Since government employment is by definition unproductive, shrinking
unproductive labor is scarcely what it would be doing! Certainly,
though, shrinking rent, interest, and executive looting of any firm
would increase its profit of enterprise (and hence investment) pari
passu.
Shrinking unproductive labor has no direct effect on profit over the
economy as a whole. Overhead costs are presumably necessary expenses
for the realization of surplus value, so if any company reduces them
it will realize less profit and its "competitors" will realize more
(If Pepsi advertises less than optimum its sales and profits will fall
but be taken up by Coke). Of course, there being no possible
objective standard of "productivity" for overhead expenses there tends
to be enormous waste under that heading. But even cutting out
wasteful overhead, however beneficial to the firm involved, will wash
out over the economy as a whole because the cost savings of one become
an identical amount of reduced monetary demand for the output of all
the others.
Fred Moseley has also emphasized the importance of increases in
unproductive labor to the 1970's:
"there were two main causes
of the decline of the rate of profit in the postwar US economy from
the late 1940s to the mid-
1970s: an increase in the capital invested per worker, and an
increase in the ratio of
unproductive labor to productive labor. According to my estimates,
these two trends contributed
roughly equally to the total decline in the rate of profit during
this period (see Moseley 1991,
Chapter 4)."
These are not separate trends. The increase in unproductive labor
involves an increase in the unproductive portion of the circulating
capital ("c") compared to "v." Much more important it involves a
huge increase in the unproductive part of the fixed capital ("C"), in
the form of corporate headquarters and office buildings, shopping
malls, computers and their software, executive jets, etc. That a lot
of these involve executive looting of surplus value scarcely can be
said to diminish their pernicious effect on profit of enterprise.

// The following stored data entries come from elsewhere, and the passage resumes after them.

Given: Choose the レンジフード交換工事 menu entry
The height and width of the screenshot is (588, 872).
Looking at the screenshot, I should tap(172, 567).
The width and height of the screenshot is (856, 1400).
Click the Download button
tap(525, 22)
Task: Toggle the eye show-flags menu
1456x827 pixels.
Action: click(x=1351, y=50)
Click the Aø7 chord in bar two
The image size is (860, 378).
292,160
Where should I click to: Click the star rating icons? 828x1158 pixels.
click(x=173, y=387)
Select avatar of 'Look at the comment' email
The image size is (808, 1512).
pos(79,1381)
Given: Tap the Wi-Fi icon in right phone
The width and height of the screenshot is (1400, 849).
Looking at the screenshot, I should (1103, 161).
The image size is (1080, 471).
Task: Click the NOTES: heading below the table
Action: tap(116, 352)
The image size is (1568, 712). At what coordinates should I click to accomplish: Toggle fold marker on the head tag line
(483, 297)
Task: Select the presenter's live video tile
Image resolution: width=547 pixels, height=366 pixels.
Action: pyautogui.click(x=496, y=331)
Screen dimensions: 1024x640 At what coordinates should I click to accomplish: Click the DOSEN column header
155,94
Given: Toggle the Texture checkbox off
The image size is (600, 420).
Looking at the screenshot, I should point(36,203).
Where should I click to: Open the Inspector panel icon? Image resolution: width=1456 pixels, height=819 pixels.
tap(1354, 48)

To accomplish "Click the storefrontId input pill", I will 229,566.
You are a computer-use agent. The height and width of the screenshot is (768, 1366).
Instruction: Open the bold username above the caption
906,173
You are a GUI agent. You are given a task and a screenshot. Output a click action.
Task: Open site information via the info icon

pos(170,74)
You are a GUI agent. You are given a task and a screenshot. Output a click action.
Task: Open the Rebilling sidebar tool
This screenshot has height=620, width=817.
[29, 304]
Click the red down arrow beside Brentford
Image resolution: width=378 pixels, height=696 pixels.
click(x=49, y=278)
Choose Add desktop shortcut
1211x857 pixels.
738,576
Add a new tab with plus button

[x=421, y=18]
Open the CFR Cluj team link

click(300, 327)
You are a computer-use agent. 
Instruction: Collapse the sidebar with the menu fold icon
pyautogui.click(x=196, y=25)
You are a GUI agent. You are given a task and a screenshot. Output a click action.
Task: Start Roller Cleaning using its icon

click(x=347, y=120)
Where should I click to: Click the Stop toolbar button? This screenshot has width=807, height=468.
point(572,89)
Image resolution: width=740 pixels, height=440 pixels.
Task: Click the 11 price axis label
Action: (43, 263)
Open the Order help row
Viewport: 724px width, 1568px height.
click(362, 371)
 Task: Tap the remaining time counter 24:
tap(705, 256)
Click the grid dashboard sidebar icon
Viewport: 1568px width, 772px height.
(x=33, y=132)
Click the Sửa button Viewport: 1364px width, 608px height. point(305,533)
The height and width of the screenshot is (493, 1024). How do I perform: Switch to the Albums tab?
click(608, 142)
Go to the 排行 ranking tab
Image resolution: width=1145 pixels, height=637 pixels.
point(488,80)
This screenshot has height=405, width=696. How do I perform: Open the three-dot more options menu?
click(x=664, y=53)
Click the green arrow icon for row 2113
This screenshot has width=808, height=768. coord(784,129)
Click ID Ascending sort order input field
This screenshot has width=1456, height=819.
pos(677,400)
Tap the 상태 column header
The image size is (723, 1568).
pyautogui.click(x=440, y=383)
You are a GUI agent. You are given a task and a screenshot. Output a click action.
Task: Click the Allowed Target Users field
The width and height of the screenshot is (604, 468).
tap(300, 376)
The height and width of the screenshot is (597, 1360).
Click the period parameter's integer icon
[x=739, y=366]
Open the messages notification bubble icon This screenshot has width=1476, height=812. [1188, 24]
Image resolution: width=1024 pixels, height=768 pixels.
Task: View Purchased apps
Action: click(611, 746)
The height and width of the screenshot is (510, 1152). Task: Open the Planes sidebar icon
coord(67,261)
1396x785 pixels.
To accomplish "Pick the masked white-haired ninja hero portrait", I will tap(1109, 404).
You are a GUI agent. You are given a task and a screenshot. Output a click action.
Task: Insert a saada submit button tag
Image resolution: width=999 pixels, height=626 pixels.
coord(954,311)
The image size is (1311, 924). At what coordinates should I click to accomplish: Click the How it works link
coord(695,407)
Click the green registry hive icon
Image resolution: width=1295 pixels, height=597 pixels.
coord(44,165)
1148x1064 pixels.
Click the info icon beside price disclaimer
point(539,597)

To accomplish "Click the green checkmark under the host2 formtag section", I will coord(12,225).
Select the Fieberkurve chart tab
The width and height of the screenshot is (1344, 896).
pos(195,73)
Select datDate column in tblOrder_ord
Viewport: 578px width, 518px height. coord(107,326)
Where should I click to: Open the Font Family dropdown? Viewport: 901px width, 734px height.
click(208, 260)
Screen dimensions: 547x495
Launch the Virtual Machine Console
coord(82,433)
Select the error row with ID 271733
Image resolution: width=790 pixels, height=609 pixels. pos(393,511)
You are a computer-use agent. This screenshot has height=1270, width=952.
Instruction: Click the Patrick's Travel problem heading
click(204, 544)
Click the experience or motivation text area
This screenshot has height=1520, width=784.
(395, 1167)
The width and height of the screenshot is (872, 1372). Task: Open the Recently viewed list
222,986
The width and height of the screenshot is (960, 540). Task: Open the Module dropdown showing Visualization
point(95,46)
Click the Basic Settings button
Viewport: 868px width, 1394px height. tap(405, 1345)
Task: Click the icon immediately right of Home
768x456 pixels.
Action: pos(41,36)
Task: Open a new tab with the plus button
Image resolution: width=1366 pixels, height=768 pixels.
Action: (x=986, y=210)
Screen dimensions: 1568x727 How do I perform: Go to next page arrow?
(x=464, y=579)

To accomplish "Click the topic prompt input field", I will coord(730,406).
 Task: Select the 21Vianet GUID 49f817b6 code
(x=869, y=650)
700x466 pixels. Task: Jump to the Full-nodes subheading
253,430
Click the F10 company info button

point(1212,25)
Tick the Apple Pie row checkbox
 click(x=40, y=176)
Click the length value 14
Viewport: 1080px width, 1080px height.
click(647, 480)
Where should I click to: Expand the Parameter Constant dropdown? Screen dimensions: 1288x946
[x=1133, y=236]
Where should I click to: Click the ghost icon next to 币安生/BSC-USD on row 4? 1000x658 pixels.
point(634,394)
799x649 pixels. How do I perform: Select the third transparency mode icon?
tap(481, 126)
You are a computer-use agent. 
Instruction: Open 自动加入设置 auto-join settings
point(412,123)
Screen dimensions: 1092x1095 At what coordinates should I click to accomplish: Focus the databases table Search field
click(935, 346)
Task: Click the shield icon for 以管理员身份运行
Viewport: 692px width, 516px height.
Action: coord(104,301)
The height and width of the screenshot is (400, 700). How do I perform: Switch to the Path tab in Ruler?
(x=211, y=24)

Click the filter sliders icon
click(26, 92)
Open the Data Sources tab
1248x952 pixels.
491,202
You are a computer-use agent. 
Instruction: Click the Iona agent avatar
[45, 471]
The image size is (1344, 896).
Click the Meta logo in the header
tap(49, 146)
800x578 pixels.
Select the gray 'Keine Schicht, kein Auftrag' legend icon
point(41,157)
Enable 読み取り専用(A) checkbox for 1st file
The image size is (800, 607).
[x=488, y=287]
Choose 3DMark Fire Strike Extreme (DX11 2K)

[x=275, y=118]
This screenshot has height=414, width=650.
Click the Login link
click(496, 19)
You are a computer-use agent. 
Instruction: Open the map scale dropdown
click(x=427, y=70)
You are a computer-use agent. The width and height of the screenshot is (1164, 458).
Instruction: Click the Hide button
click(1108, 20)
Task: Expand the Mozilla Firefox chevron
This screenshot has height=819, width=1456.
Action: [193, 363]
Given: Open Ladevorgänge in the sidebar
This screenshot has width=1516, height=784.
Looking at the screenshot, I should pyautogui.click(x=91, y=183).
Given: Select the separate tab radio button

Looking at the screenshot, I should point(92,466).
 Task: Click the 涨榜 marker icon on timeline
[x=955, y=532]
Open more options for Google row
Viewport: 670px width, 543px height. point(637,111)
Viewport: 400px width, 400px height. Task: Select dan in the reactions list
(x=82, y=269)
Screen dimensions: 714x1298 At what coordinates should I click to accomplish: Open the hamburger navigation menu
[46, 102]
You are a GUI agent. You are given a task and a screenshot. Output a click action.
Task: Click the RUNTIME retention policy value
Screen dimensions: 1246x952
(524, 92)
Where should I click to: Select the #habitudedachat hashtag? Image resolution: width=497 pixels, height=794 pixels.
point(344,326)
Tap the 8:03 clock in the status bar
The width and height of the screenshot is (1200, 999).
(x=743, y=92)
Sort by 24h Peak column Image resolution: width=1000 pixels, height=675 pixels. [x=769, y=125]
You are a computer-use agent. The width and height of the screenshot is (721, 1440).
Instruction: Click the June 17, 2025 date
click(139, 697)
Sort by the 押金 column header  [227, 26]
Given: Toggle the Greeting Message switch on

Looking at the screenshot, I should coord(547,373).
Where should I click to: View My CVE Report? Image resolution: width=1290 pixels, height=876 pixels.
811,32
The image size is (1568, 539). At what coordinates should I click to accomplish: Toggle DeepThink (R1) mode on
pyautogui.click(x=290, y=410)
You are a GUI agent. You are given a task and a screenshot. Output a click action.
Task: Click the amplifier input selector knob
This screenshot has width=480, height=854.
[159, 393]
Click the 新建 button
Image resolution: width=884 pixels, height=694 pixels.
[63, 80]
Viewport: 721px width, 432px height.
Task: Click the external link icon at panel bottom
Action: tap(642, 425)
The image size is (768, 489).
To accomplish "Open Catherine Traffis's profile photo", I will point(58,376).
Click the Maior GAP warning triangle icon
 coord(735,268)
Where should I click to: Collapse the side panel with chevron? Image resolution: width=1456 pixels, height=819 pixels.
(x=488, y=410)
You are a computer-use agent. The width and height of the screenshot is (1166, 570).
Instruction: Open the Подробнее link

On another note, I'm not so sure unproductive labor should be
completely ignored when calculating the rate of profit.
It should not be ignored at all, as stated above. Even though it has
no influence at all on the numerator of the profit rate it has a major
influence on the denominator and thus on the Organic Composition
(provided that Marx's concept of "Technical Composition" be expanded
to reflect the hypertrophy of unproductive capital in the modern
system of Financialized Monopoly Capitalism).
I think perhaps executive pay should factor in too. If the
executives think they can dramatically increase their compensation
through investment they will do so even if the firm as a whole sees
a low profit rate or even sees negative quarters.
Executive pay, beyond the wages of *technical* management, is, as Marx
said, a swindle of the owners by the executives. Executives do not
increase their pay, dramatically or even modestly, through
investment. Its all how much they can get away with at the expense of
the owners through stock-market manipulation. Using funds for
investment gives them nothing. Using them for stock buybacks to
increase the prices of their shares and options lets them make out
like the bandits they are.
Shane Mage
This cosmos did none of gods or men make, but it
always was and is and shall be: an everlasting fire,
kindling in measures and going out in measures.